-------- Data

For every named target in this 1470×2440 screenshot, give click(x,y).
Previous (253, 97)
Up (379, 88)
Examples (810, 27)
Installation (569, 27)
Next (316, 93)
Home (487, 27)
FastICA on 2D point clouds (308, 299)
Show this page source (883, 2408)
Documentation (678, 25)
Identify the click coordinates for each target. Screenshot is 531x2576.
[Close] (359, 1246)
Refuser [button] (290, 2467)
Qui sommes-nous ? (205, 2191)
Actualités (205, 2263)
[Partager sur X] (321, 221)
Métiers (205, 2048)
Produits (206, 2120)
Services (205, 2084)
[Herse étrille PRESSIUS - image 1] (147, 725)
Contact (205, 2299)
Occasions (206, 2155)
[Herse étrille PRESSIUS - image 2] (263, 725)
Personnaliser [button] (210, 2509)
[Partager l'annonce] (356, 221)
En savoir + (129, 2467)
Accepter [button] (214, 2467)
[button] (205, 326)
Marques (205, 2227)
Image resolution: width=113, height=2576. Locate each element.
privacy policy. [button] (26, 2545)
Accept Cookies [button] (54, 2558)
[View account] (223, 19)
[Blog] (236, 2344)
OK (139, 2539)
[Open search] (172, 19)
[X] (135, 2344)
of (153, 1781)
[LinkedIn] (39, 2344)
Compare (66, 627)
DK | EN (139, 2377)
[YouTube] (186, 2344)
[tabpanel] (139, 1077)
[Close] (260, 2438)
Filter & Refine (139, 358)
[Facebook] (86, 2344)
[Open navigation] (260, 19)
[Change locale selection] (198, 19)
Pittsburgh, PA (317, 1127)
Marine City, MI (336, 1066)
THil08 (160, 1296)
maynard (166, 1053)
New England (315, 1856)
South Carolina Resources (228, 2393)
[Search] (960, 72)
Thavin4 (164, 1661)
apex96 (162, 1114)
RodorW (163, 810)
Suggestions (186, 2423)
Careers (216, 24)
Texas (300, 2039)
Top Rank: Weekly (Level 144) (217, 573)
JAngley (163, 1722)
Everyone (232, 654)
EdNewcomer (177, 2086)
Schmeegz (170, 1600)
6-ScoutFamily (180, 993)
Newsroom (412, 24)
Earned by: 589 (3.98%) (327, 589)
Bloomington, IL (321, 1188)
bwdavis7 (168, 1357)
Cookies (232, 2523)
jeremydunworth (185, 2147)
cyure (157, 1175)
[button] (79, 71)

----------------

§ Work instructions
Find the lines above that include the string "target" and copy them.

§ Result
For every named target in this 1470×2440 screenshot, give click(x,y).
Identify the click coordinates for each target. Screenshot is 531x2576.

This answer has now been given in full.